Meskipun demikian, pelaksanaan musim tanam ketiga ini sebenarnya kurang dianjurkan, terutama di wilayah timur Kabupaten Cirebon, mengingat potensi masalah ketersediaan air yang belum sepenuhnya memadai serta tantangan pasokan pupuk. “Ini bisa menimbulkan permasalahan baru, terutama terkait pupuk,” ujar Tasrip, menyuarakan kekhawatiran. Namun, ia optimis bahwa berlanjutnya hujan dan pasokan air yang masih mencukupi dari Waduk Darma dapat menyelamatkan inisiatif tanam ketiga ini. Selain di timur, areal padi di wilayah barat seperti Ciwaringin dan Klangenan juga mulai panen. Dengan prediksi puncak panen di Kabupaten Cirebon pada akhir Oktober hingga November 2025, Tasrip tetap yakin bahwa harga gabah akan tetap kokoh di level tinggi. Ini mencerminkan dinamika pasar yang kompleks namun tetap menjanjikan bagi kesejahteraan petani di kedua wilayah.
Ringkasan
Ketua Kelompok Tani Nelayan Andalan (KTNA) Kabupaten Indramayu, Sutatang, melaporkan adanya penurunan harga gabah namun tetap jauh di atas Harga Pembelian Pemerintah (HPP) Rp 6.500 per kilogram. Saat ini, harga gabah kering panen (GKP) berada di kisaran Rp 7.700 hingga Rp 7.800 per kilogram, setelah sebelumnya mencapai Rp 8.000 hingga Rp 8.500. Penurunan harga ini merupakan konsekuensi logis dari semakin meluasnya areal panen yang telah mencapai sekitar 30 persen dari total 125 ribu hektare di Indramayu, dengan puncak panen diperkirakan menjelang akhir Oktober.
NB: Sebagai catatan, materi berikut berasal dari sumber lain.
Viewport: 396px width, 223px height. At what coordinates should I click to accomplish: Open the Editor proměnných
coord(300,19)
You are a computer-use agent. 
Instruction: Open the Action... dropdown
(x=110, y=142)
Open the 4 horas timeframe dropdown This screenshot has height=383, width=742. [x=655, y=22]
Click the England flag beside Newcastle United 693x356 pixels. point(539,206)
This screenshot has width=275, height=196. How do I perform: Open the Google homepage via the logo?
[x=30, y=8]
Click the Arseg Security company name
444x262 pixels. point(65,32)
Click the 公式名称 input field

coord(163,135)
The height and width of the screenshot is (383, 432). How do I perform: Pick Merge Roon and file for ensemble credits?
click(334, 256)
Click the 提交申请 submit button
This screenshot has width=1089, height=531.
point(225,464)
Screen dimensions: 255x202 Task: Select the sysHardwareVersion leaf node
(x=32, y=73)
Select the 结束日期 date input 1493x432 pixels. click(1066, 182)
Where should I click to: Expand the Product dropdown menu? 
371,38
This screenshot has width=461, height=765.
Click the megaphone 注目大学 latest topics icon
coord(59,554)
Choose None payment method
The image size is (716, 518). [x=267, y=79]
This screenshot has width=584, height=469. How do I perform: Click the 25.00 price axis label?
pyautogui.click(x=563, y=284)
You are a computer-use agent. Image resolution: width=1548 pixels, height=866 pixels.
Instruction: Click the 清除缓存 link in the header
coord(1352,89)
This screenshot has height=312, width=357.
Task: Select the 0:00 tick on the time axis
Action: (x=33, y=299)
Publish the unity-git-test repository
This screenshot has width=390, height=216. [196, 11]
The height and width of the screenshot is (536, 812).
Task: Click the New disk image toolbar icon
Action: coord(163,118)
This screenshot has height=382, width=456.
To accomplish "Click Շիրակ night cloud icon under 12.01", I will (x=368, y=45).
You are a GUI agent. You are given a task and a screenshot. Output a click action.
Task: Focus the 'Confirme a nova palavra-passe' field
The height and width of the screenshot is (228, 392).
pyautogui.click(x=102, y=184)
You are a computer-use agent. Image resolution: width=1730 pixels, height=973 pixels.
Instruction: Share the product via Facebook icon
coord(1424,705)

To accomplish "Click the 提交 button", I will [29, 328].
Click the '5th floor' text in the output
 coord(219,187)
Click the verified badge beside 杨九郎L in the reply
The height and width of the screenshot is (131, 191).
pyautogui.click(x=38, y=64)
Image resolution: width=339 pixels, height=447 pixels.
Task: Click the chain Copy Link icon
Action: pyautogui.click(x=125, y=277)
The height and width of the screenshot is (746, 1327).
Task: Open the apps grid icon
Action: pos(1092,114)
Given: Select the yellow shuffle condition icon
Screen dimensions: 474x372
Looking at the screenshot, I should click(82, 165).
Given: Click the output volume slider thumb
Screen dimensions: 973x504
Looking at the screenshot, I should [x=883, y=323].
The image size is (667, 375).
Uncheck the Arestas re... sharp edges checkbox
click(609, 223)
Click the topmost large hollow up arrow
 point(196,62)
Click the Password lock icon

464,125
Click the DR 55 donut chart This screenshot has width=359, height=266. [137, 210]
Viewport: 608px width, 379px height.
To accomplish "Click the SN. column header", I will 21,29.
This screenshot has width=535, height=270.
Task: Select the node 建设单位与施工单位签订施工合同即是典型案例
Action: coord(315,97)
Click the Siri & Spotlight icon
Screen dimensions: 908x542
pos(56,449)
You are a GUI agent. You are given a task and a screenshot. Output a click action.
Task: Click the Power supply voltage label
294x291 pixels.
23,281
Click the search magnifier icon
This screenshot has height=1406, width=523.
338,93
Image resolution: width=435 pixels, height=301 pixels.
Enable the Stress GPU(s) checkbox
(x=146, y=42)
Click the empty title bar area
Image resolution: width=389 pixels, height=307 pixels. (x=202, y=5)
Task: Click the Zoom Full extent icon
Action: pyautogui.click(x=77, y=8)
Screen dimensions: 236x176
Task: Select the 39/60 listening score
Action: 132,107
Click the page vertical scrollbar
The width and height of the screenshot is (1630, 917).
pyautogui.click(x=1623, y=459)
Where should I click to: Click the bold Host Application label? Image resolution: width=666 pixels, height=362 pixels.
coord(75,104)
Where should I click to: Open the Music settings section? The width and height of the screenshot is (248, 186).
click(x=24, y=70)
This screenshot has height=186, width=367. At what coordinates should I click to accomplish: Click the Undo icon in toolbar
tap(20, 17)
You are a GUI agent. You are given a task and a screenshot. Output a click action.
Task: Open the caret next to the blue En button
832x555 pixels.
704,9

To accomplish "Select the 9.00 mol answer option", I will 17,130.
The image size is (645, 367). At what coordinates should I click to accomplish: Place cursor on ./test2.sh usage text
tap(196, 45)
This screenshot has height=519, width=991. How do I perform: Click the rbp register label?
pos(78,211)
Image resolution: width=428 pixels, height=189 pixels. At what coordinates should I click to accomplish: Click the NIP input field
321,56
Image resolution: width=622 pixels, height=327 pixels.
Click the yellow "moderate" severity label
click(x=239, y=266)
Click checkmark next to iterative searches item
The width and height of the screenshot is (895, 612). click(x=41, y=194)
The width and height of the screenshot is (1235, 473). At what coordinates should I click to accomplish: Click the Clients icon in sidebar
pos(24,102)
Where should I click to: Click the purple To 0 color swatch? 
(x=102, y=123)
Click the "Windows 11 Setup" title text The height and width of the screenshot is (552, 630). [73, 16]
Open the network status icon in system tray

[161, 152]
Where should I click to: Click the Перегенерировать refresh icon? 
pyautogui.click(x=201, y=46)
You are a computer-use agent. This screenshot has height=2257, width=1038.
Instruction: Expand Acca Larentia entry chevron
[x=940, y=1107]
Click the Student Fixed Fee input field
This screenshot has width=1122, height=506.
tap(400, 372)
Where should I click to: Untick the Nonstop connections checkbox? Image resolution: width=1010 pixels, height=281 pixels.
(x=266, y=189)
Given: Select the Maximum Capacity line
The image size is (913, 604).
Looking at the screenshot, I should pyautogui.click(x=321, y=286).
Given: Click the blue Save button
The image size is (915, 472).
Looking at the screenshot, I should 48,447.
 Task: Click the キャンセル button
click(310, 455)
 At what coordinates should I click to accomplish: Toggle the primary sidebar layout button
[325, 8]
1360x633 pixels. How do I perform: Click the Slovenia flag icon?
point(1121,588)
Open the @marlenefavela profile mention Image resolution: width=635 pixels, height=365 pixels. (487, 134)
Sutatang optimistis harga gabah tidak akan anjlok hingga menyentuh HPP selama musim gadu karena kualitas gabah yang lebih baik dengan kadar air rendah, serta strategi petani yang lebih selektif dalam menjual hasil panen. Tren serupa juga terlihat di Kabupaten Cirebon, di mana Ketua HKTI Tasrip Abu Bakar melaporkan harga GKP masih tinggi, berkisar Rp 7.300 hingga Rp 7.500 per kilogram, mendorong petani untuk melakukan musim tanam ketiga di sekitar 8 ribu hektare. Meskipun ada kekhawatiran terkait ketersediaan air dan pupuk, harga gabah di kedua wilayah diprediksi akan tetap kokoh di level tinggi.